Total: 45 min. | Active: 25 min.
vegan, lactose-free

Ingredients

for 4 person

Chocolate sponge
60 g white flour
20 g ground hazelnuts
40 g sugar
1 pinch salt
20 g cocoa powder
1 tsp baking powder
¾ dl sparkling mineral water
½ dl sunflower oil
Nuts
80 g sugar
2 tbsp water
80 g hazelnuts
Mascarpone
180 g Vegapone (vegan mascarpone)
180 g vegan crème fraîche substitute
2 tbsp sugar
¼ tsp bourbon vanilla powder
Trifle
¼ dl espresso

How it's done

Chocolate sponge

Mix the flour, nuts, sugar, salt, cocoa powder and baking powder in a bowl.

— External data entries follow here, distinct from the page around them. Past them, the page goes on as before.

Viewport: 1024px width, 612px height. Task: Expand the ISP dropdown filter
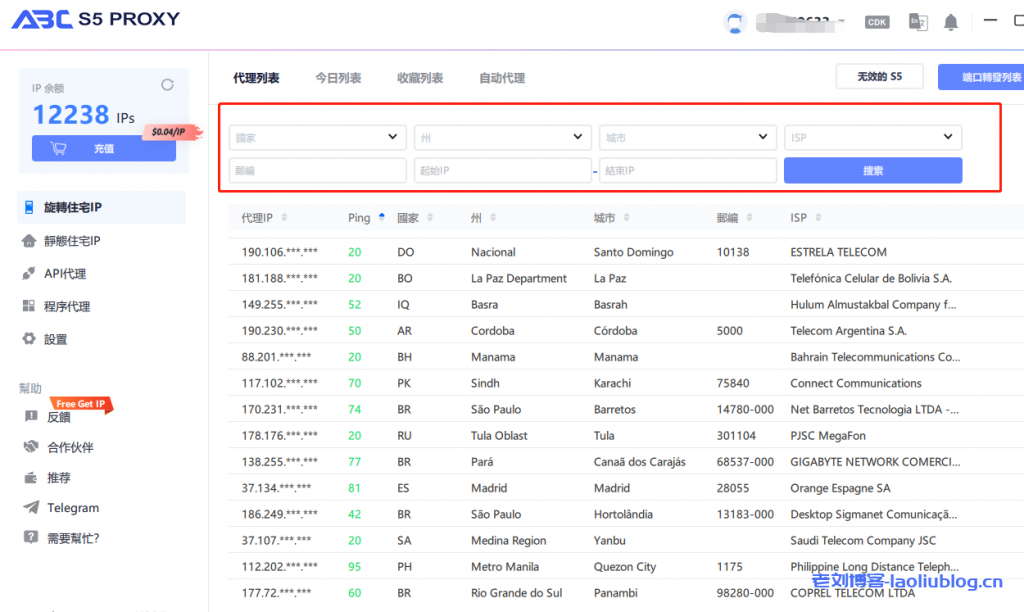click(x=873, y=137)
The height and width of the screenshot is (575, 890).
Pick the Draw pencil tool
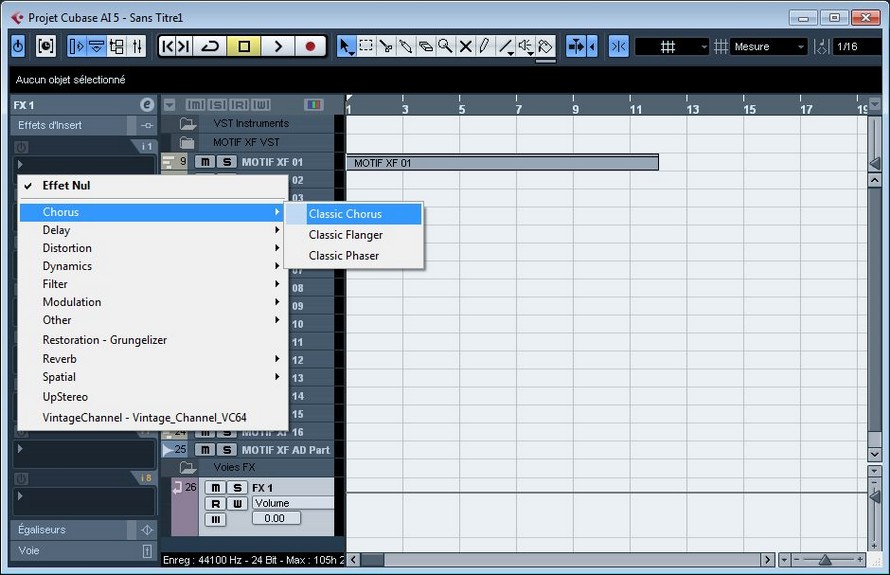click(484, 46)
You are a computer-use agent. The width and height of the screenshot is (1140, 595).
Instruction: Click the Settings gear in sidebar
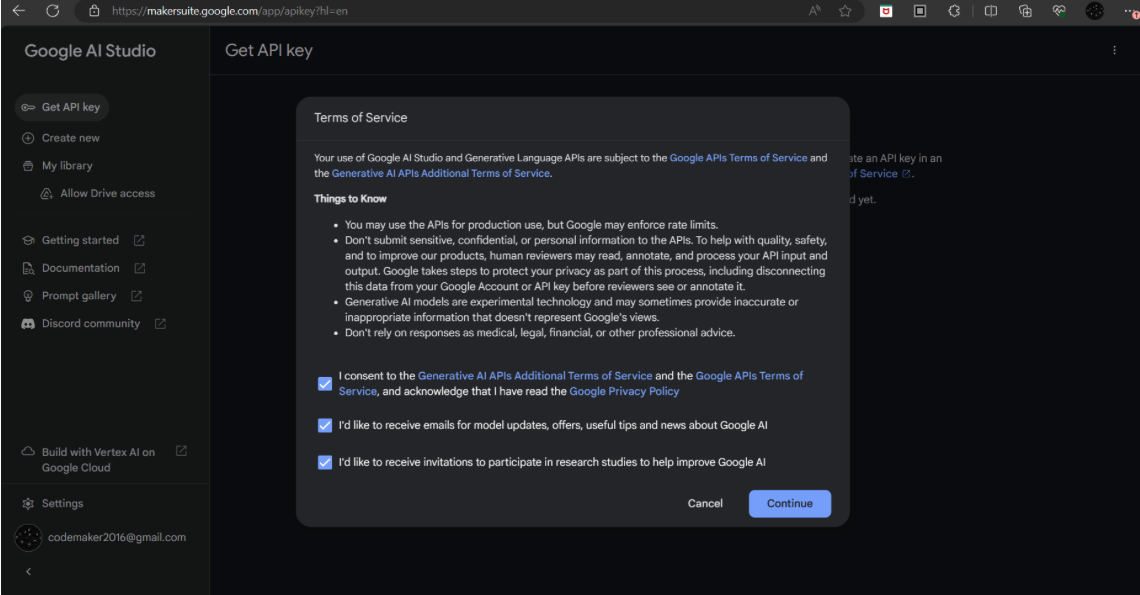pos(28,503)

Pour in the water and oil, mix quickly using a whisk to form a smooth batter. Transfer the batter to the prepared tin.

To bake

Approx. 20 mins. in the lower half of an oven preheated to 180 °C. Remove from the oven, allow the sponge to cool slightly, remove from the tin and leave to cool completely on a rack.

Nuts

Bring the sugar and water to the boil without stirring. Reduce the heat and simmer, swirling the pan occasionally until a light brown caramel has formed. Add the nuts, mix, spread on a sheet of baking paper, leave to cool, coarsely chop.

Mascarpone

Combine the mascarpone, crème fraîche, sugar and vanilla, transfer the mixture to a piping bag without a nozzle, cut off the tip.

Trifle

Roughly tear apart the sponge, place half in the glasses, drizzle with half of the espresso. Spread half of the mascarpone and nuts evenly on top. Repeat the process, finish with the nuts, serve.